Component	Description
Channel Attention (CAM)	Squeeze-and-excitation-like channel reweighting via avg+max pooling
Spatial Attention (SAM)	Spatial focus via concatenated avg+max pooling + 7×7 conv
Adaptive Threshold	Dynamic confidence threshold based on text area ratio (small text → lower threshold)
Temporal Smoothing	EMA-based inter-frame bounding box smoothing along matched tracks

Config flags: ENHANCED.MST_DET.ADAPTIVE_THRESHOLD, ENHANCED.MST_DET.TEMPORAL_SMOOTHING, ENHANCED.MST_DET.SMOOTH_ALPHA

2. LST-Tracker (Trajectory Smoothing Feature Weighted Tracker)

Component	Description
Motion Consistency	Augments the matching score with a motion-prior term (center distance over box size), improving long-range ID association
Kalman Filter (experimental)	Per-track Kalman filter for state estimation and trajectory smoothing
Adaptive Weighted Matching	Balances appearance (ReID features) and position (IoU + motion) in the Hungarian matching cost

Config flags: ENHANCED.LST_TRACKER.MOTION_CONSISTENCY, ENHANCED.LST_TRACKER.MOTION_WEIGHT, ENHANCED.LST_TRACKER.KALMAN_ENABLED

3. CRN-Recognizer (Difficult Sample Mining Recognizer)

Component	Description
Difficult Sample Focal Loss	Applies extra weight (up to 3×) to samples with confidence below a threshold (default p < 0.4), forcing the model to focus on hard cases
Text Quality Scorer (training only)	Predicts a quality score per text instance; used to filter low-quality detections in multi-frame selection
Label Smoothing	Replaces hard one-hot targets with smoothed distributions (ε = 0.1) to improve generalization

Config flags: ENHANCED.CRN_RECOGNIZER.DIFFICULT_SAMPLE_LOSS, ENHANCED.CRN_RECOGNIZER.QUALITY_SCORING, ENHANCED.CRN_RECOGNIZER.LABEL_SMOOTHING

Usage

Dataset

Videos in ICDAR15-video, DSText and BOVText should be extracted into frames.
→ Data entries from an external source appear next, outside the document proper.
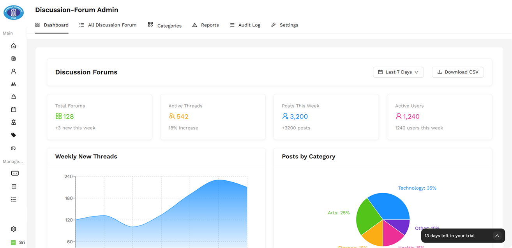The image size is (512, 248).
Task: Click the shopping bag icon in the sidebar
Action: tap(14, 97)
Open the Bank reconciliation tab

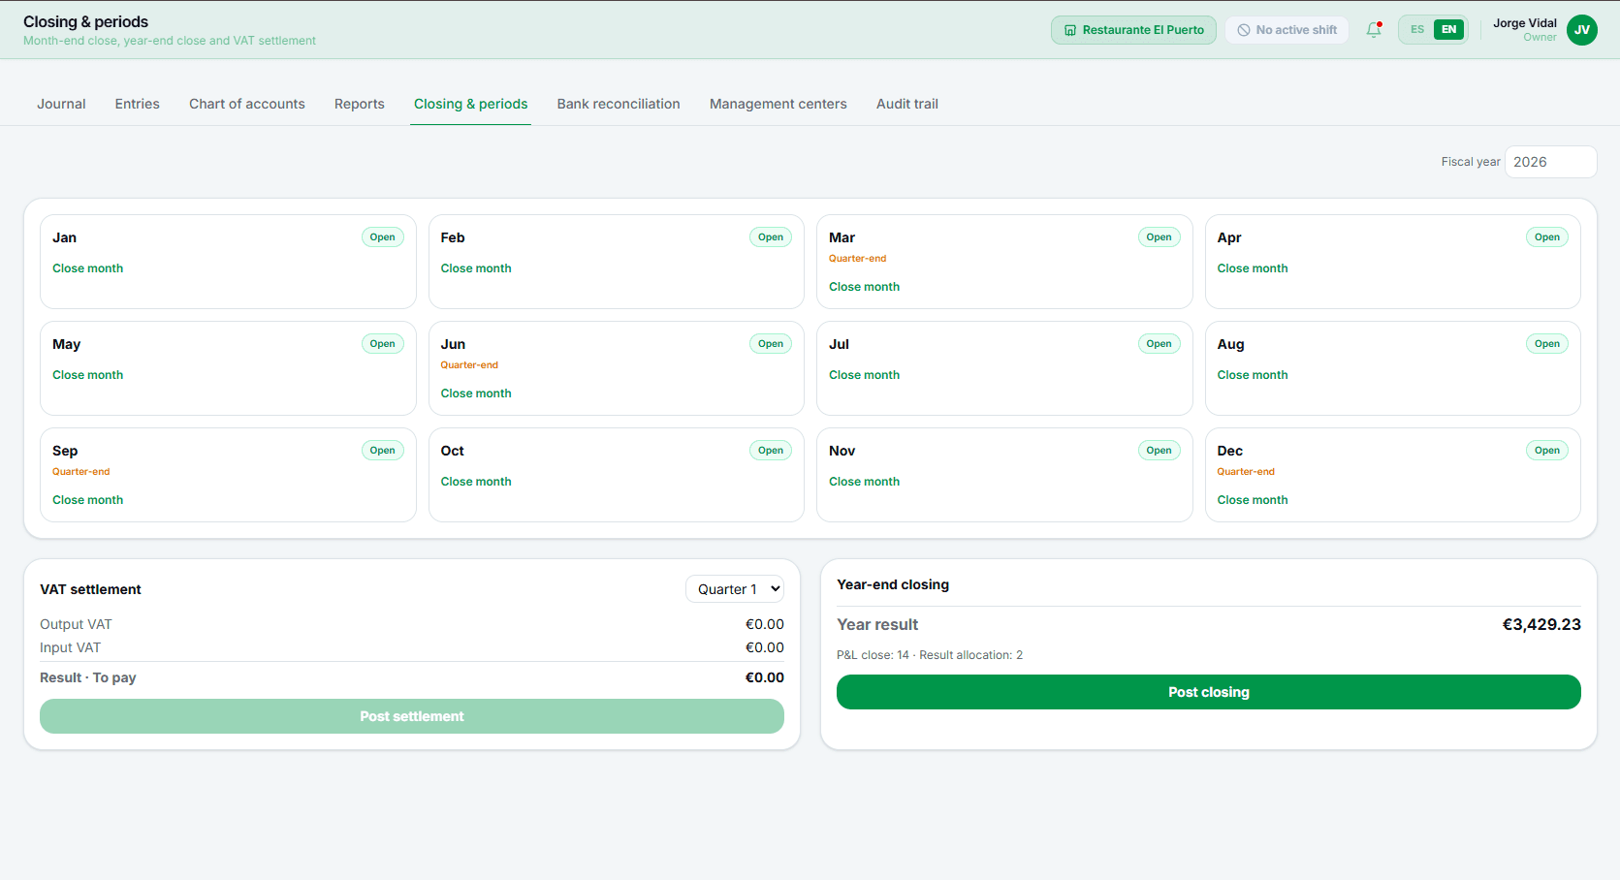point(619,104)
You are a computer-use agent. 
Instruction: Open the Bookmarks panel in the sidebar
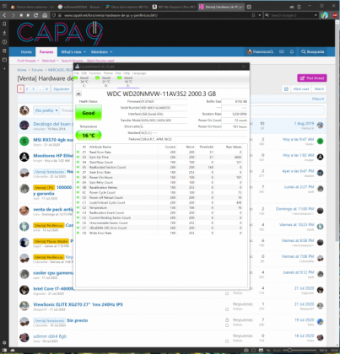pyautogui.click(x=4, y=24)
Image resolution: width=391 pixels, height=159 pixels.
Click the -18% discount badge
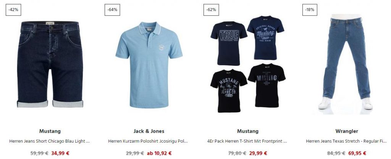310,10
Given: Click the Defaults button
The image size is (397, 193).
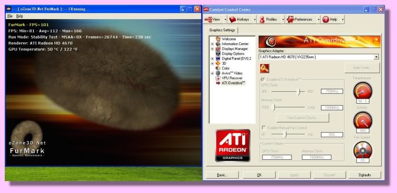Looking at the screenshot, I should click(x=365, y=174).
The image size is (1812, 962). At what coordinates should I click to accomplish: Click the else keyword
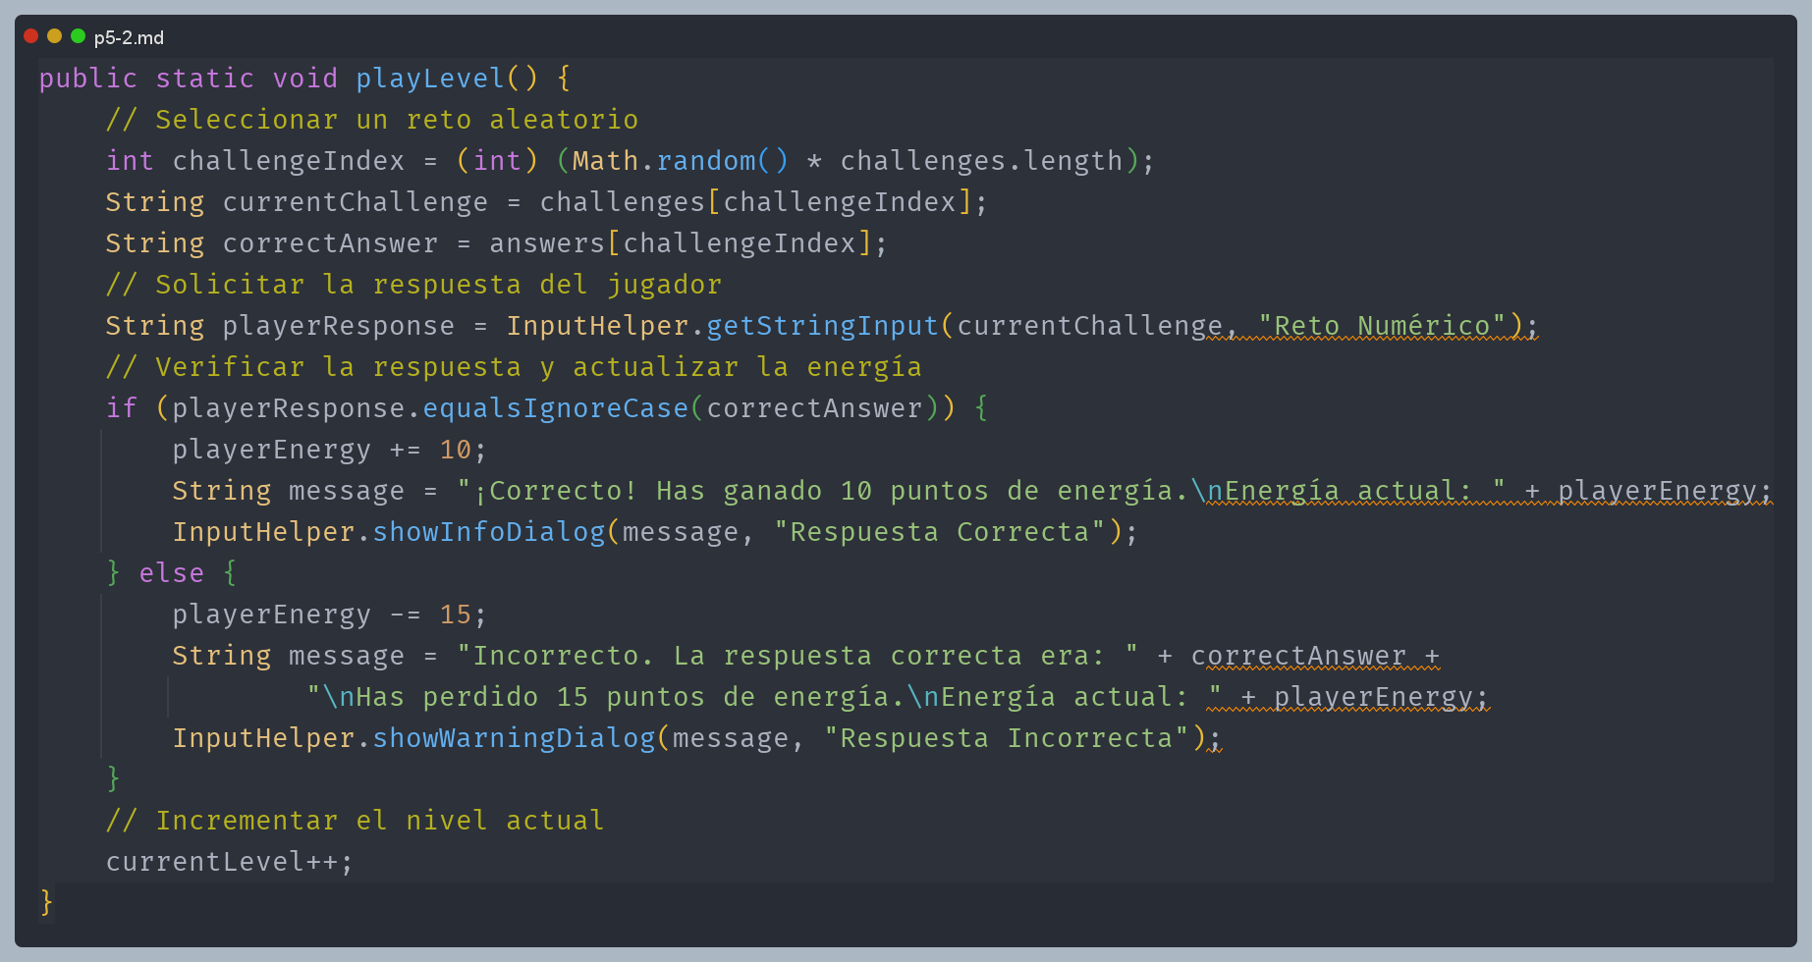(x=171, y=573)
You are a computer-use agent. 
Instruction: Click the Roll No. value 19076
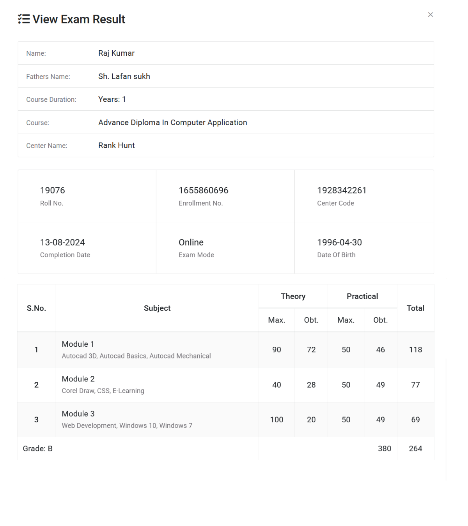[53, 191]
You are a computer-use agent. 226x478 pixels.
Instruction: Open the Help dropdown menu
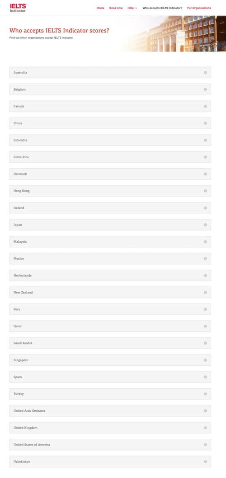(132, 8)
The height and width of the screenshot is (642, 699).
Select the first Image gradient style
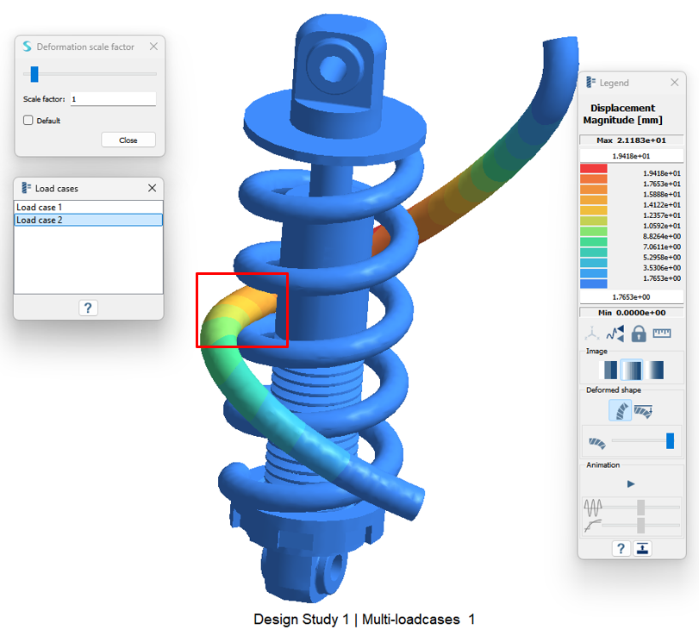(609, 371)
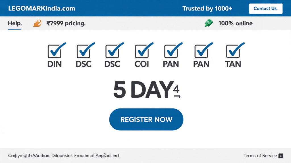Click the Trusted by 1000+ header text
Screen dimensions: 291x163
coord(207,9)
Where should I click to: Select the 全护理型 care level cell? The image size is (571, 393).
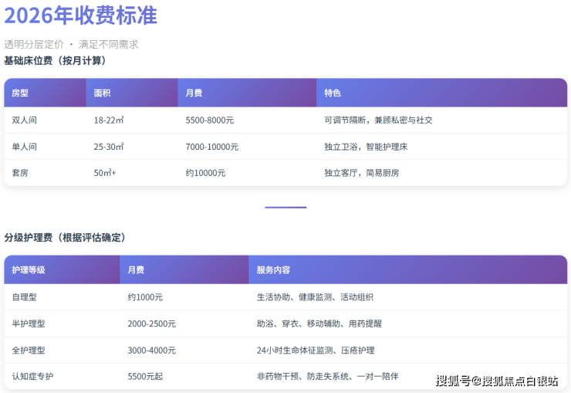(29, 350)
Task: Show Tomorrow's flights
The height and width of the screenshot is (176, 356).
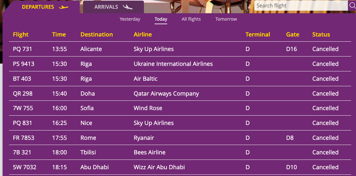Action: (x=226, y=19)
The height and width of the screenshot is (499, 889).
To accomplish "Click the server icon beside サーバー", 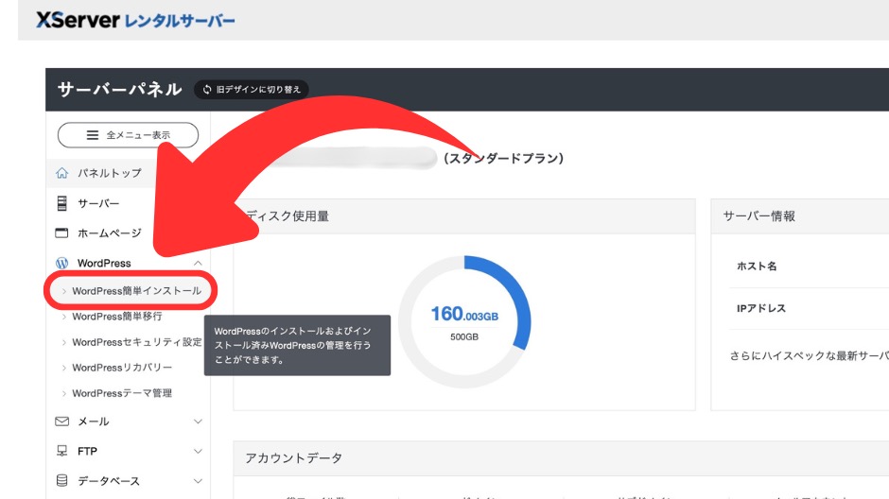I will [x=62, y=203].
Use the JSON annotation files we provide [ICDAR15-video & DSText] for training. For ArTVideo, download to ./datasets. Expected structure:

|- ./datasets
    |--- ICDAR15
    |      |--- frame/  frame_test/  train.json
    |--- DSText
    |      |--- frame/  frame_test/  train.json ...
    |--- BOVText
    |      |--- frame/  frame_test/  Train/  Test/ ...
    |--- ArTVideo
           |--- Train/  Test/  json/ ...

Processing raw data:

python tools/video2frame.py
python tools/convert_gom_label/icdar15.py   # or bovtext.py / dstext.py

Installation

Python 3.8 + PyTorch 1.9.0 + CUDA 11.1 + Detectron2 v0.6

git clone https://github.com/Hxyz-123/GoMatching.git
cd GoMatching
conda create -n gomatching python=3.8 -y
conda activate gomatching
pip install torch==1.9.0+cu111 torchvision==0.10.0+cu111 -f https://download.pytorch.org/whl/torch_stable.html
pip install -r requirements.txt
python -m pip install detectron2 -f https://dl.fbaipublicfiles.com/detectron2/wheels/cu111/torch1.9/index.html
cd third_party
python setup.py build develop

Pre-trained Model

Download DeepSolo weights from Google Drive to ./pretrained_models. If using custom weights, decouple backbone and transformer:

python tools/decouple_deepsolo.py --input path_to_weights --output output_path

Training

Enhanced training (uses the Enh config to activate all three improvements):

python train_net.py --num-gpus 1 --config-file configs/GoMatching_PP_Enh_ICDAR15.yaml

Original baselines:

# GoMatching
python train_net.py --num-gpus 1 --config-file configs/GoMatching_ICDAR15.yaml
# GoMatching++
python train_net.py --num-gpus 1 --config-file configs/GoMatching_PP_ICDAR15.yaml

Other datasets (DSText, BOVText, ArTVideo) follow the same pattern with their respective config files.

Evaluation

python eval.py --config-file configs/GoMatching_PP_Enh_ICDAR15.yaml \
    --input ./datasets/ICDAR15/frame_test/ \
    --output output/enhanced_icdar15 \
    --opts MODEL.WEIGHTS trained_models/GoMPP_Enh_IC15/xxx.pth

cd output/enhanced_icdar15/preds
zip -r ../preds.zip ./*
zip -r ../track.zip ./*.xml

Submit preds.zip / track.zip to the ICDAR15 evaluation server.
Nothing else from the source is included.